What are the specific features of interior and exterior spaces that promote wellness? We investigate how various design features, such as ceiling height or wall curvature, can determine our experiences along certain psychological dimensions—coherence, fascination, and hominess.
Images from the Penn Center for Neuroaesthetics
Immersive virtual reality presents an exciting new opportunty to carry out neuroaesthetics research in a precisely configured model environment. We measure how slight adjustments to spatial features can result in striking differences for an individual's experience in that space.
Beauty and morality
Our brains respond automatically to beauty, and these automatic responses have downstream consequences in our attitudes, biases, and behavior.

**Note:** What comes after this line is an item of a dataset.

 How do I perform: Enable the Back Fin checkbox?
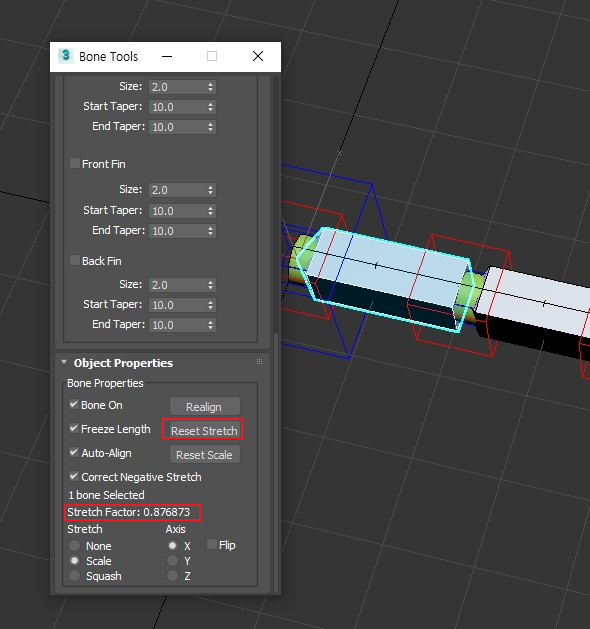74,260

Original image from the Chicago Face Database
Our research shows that people with facial anomalies, such as scars or paralysis, are viewed as having worse social traits. These problematic stereotypes are associated with implicit biases and neural responses suggestive of diminished empathy and possibly, dehumanization.
Original images from the UConn Rudd Center for Food Policy & Obesity
We also study how individuals are judged based on other physical features such as body weight. We examine whether these sorts of harmful biases are malleable and context dependent—for instance, when photographs are modified to look like works of art.
Engagement with art
Humans have a decorative impulse, as evidenced by the aesthetic care taken in crafting objects and artifacts throughout human history. We're interested in understanding the nature of engagement with the arts—the paradox that seemingly non-utilitarian features of objects have such a persistent grip on us.

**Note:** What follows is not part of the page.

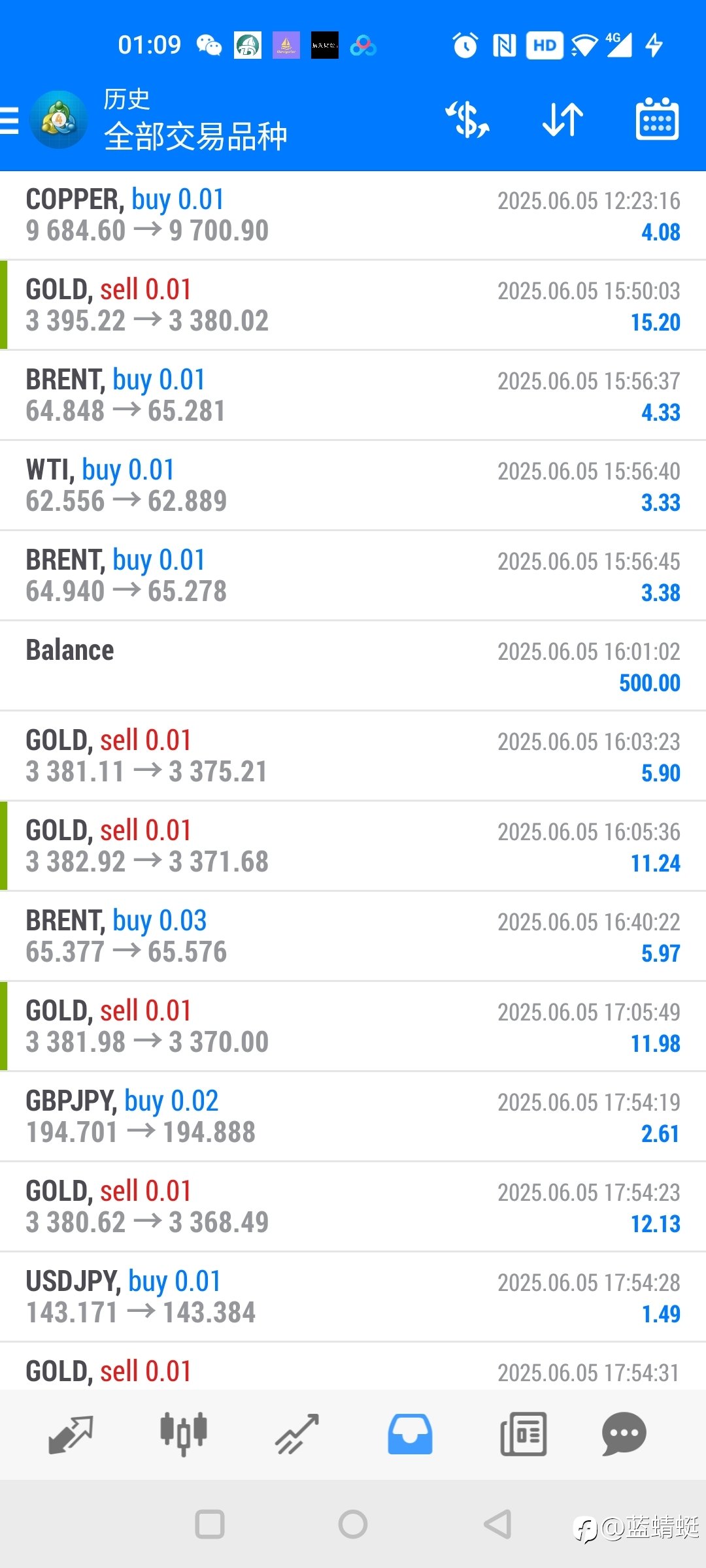The image size is (706, 1568).
Task: Tap the currency symbol filter icon
Action: click(467, 120)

Portrait of Louise-Antoinette Feuardent by Jean-François Millet, from the J. Paul Getty Museum online collection
There are many ways to measure the physical properties of an image. One approach is to study patterns in low level features, such as in the distribution of visual edges in a work of art. Based on the strength and orientation of edges, we can quantify properties such as visual complexity and measure the extent to which these properties affect our aesthetic preferences.
No. 22 by Jackson Pollock and Composition with Blue and Yellow by Piet Mondrian, from the Philadelphia Museum of Art online collection
Individuals perceive a varying quality of motion in abstract work by artists like Jackson Pollock and Piet Mondrian. We examine how this motion affects aesthetic preferences. We're also exploring whether preferences for motion are affected in individuals with Parkinson’s disease, who may have difficulty forming representations of action and movement.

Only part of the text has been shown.